Personnes âgées, travailleurs exposés, personnes fragiles ont été touchés. Ce n’est pourtant pas une surprise : les scientifiques nous alertent depuis des années sur la multiplication des événements climatiques extrêmes : incendies dans nos forêts, sécheresse sur nos cultures, inondations. Nous avons aussi connu le covid et ses conséquences sanitaires, économiques et sociales considérables.
Bizarrement, quand il s’agit d’augmenter les moyens de nos armées, cela va vite ; mais quand il s’agit d’adapter notre pays au changement climatique, c’est beaucoup plus long !
Vous proposez d’ajouter 36 milliards d’euros aux plus de 400 milliards déjà programmés pour le réarmement, au nom d’une menace russe présentée comme majeure, et que nous ne sous-estimons pas.
Il ne s’agit pas d’opposer les enjeux. La sécurité d’une nation ne s’analyse pas par une seule grille de lecture. Notre capacité à protéger nos concitoyens face aux crises climatique, industrielle et sociale est essentielle.
Pour cette raison, nous défendons une approche fondée sur la stricte suffisance : disposer des moyens nécessaires à notre défense sans basculer dans une logique de surenchère qui réduirait nos marges de manoeuvre pour répondre aux autres vulnérabilités de notre pays.
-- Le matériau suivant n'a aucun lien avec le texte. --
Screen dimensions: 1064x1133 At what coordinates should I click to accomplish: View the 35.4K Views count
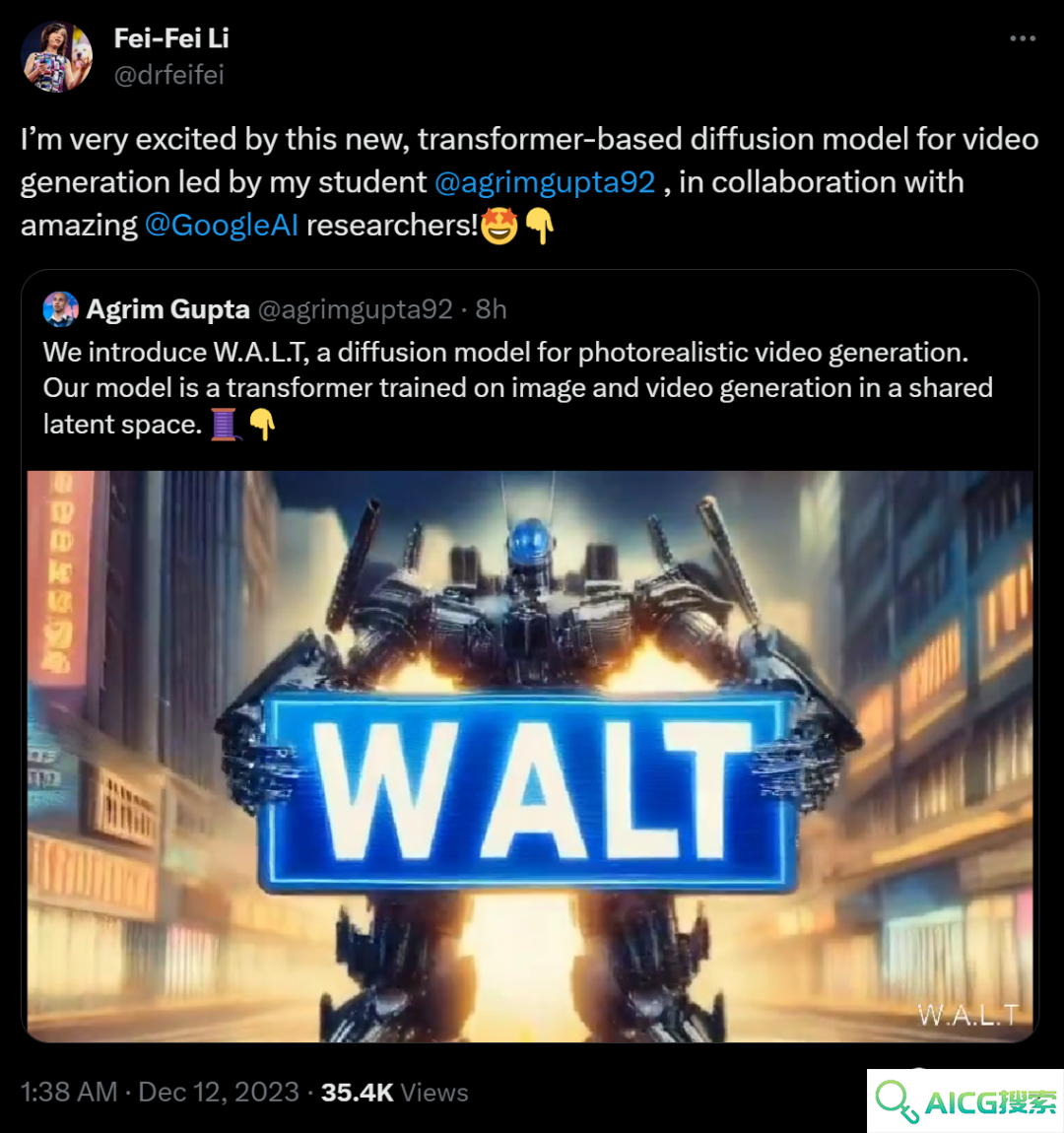point(394,1092)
Le Haut Conseil des finances publiques (HCFP) a rappelé la contrainte forte qui pèse sur nos finances publiques, dans un contexte de déficit excessif et de dette insoutenable. Or cette actualisation de la LPM représente autant de crédits qui ne seront pas investis dans les services publics ni consacrés à l’adaptation au changement climatique, à l’école, à l’hôpital, à la justice, aux transports ou à la protection civile.
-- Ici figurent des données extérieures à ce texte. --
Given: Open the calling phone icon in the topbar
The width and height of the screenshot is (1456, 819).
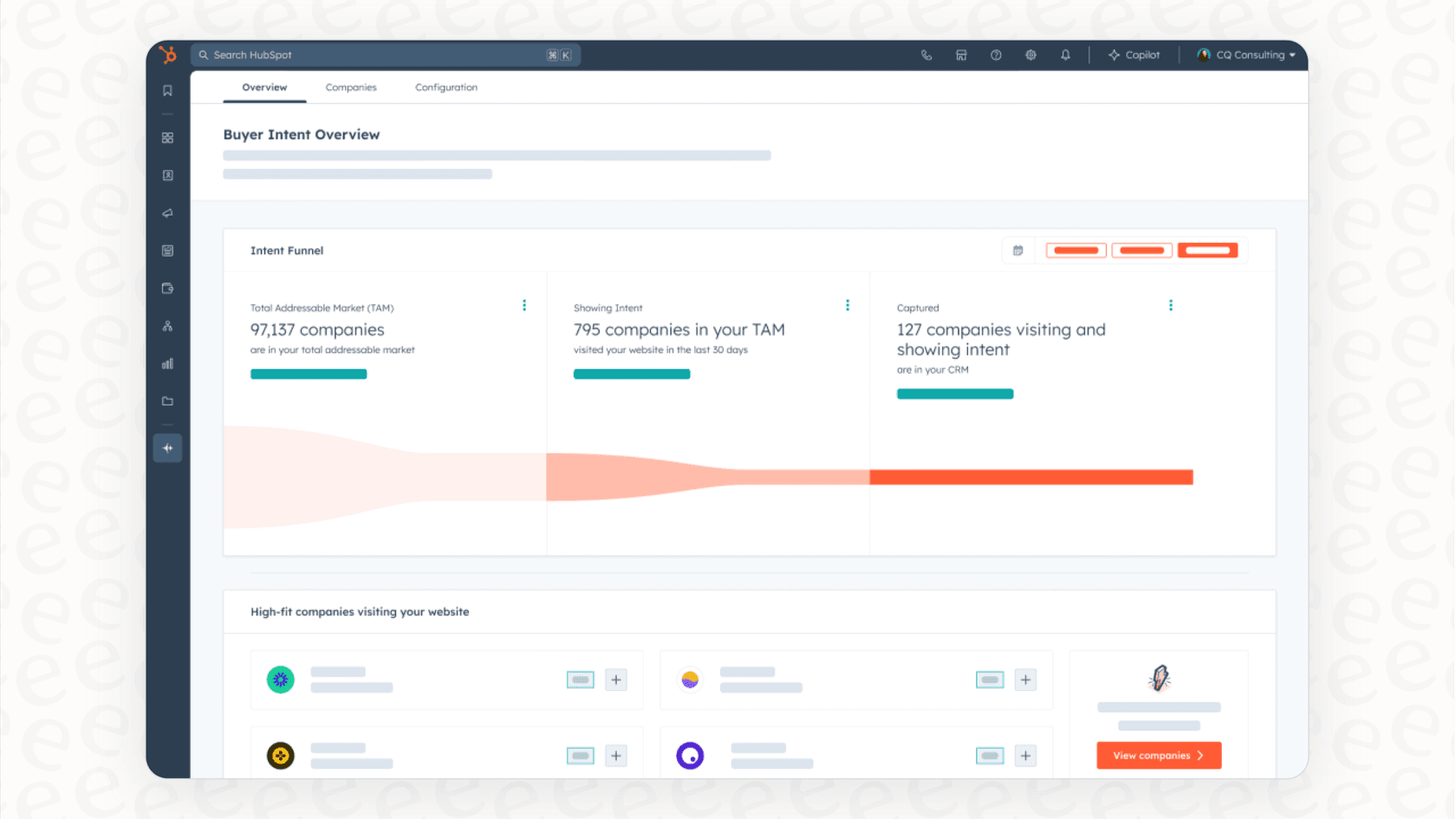Looking at the screenshot, I should tap(926, 55).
La sécurité nationale, c’est d’abord la protection de notre population, de notre territoire et de nos infrastructures critiques. Cela suppose une adaptation au changement climatique.
À chaque crise, la même réponse : toujours plus d’armements, de dérogations, et d’atteintes nouvelles aux libertés publiques. Par touches successives, on dessine un régime d’exception permanente... Et que dire de l’avenir de notre jeunesse, enfoncée dans la précarité ?
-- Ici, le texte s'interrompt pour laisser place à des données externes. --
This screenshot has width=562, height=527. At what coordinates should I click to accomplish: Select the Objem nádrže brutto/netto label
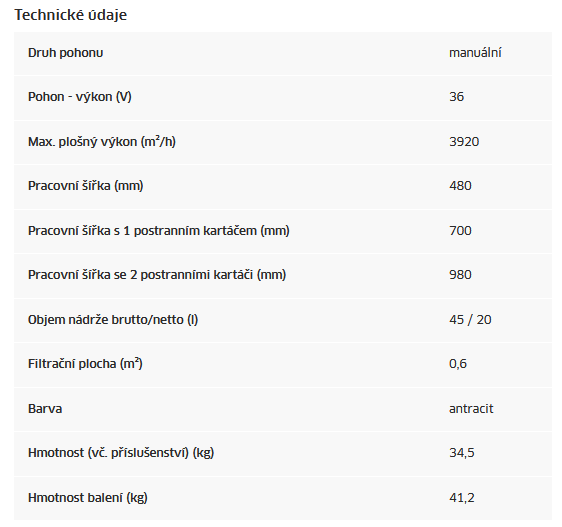[113, 319]
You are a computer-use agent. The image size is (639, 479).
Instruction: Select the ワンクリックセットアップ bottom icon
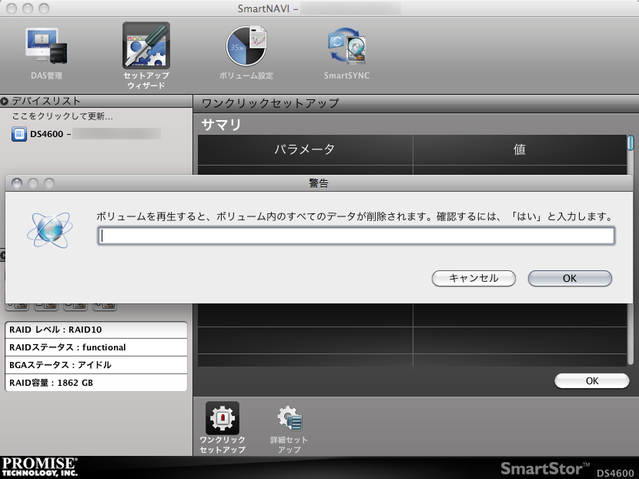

Nous voulons un dialogue respectueux avec les collectivités territoriales et leurs élus, une association réelle aux décisions, avant d’ajouter des charges complémentaires.
Une politique de défense responsable ne peut être pensée indépendamment des autres dimensions de la souveraineté. Aucun État ne pourra seul répondre aux différents défis que nous aurons à affronter ensemble.
Une grande puissance se distingue également par sa capacité à faire vivre le droit international et les initiatives diplomatiques en faveur de la paix, dont il n’est guère mention ici.
Notre discours n’est pas dirigé contre nos armées : nous savons ce que représentent les industries de défense.
Mais, parce que nous prenons au sérieux les enjeux de défense, nous refusons la fuite en avant. Le groupe CRCE-K votera donc contre les conclusions de la CMP.